今天为大家分享的是由《神外资讯》编辑、天津市环湖医院神经外科王轩主治医师翻译,天津市环湖医院神经外科佟小光教授审校的:眶上开颅术手术策略与技巧(Supraorbital Craniotomy),欢迎观看、阅读。
Olfactory groove meningioma-Supraorbital eye-brow-Rim osteotomy
Supraorbital Craniotomy for Olfactory Groove Meningioma
Supraorbital Eyebrow Craniotomy and AVF
Lateral supraorbital craniotomy for olfactory groove meningioma
概述
眶上开颅是一种外侧颅底入路,适于到达鞍旁、视交叉旁和侧裂内间隙。本入路意在减少脑组织牵拉,术者若要达到深部、特别是优势半球深处的病变,这是一个重要的考虑事项。若结合去除眶顶,凭此入路眶内肿瘤触手可及。

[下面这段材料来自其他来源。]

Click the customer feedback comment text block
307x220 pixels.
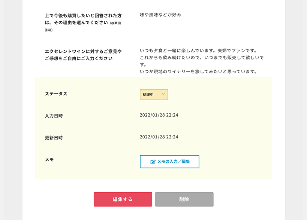click(199, 59)
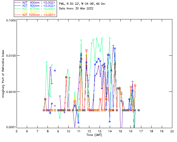Click the isolated blue asterisk near 8.7
The height and width of the screenshot is (142, 177).
tap(55, 71)
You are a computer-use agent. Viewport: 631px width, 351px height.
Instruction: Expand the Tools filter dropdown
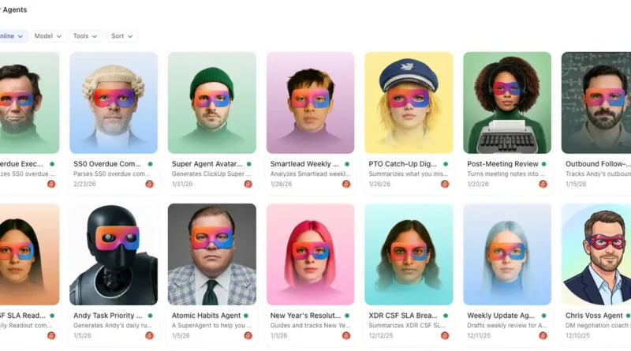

眶上开颅与眉弓切口连用时是一种微侵袭锁孔入路,这一锁孔入路的概念特别受欢迎。一些作者对于传统经额和额颞入路提出了多方面的改良,也引起了不少混淆。各种不同的额下径路就有所谓的:眶上、眉弓眶上、额外侧、眉上额外侧锁孔、外侧眶上或诸如此类的组合。
较之标准翼点入路对外侧部额下的显露,眶上额下通道更靠前的工作路径虽然使手术操作距离延长,却减少了对脑组织的处理与牵拉。通过有意识地使用吸引器和剥离子进行动态牵拉,眶上额下径路在处理包括前循环动脉瘤和大型前颅底肿瘤在内的复杂病变时,被赋予了灵活可变的操作角度。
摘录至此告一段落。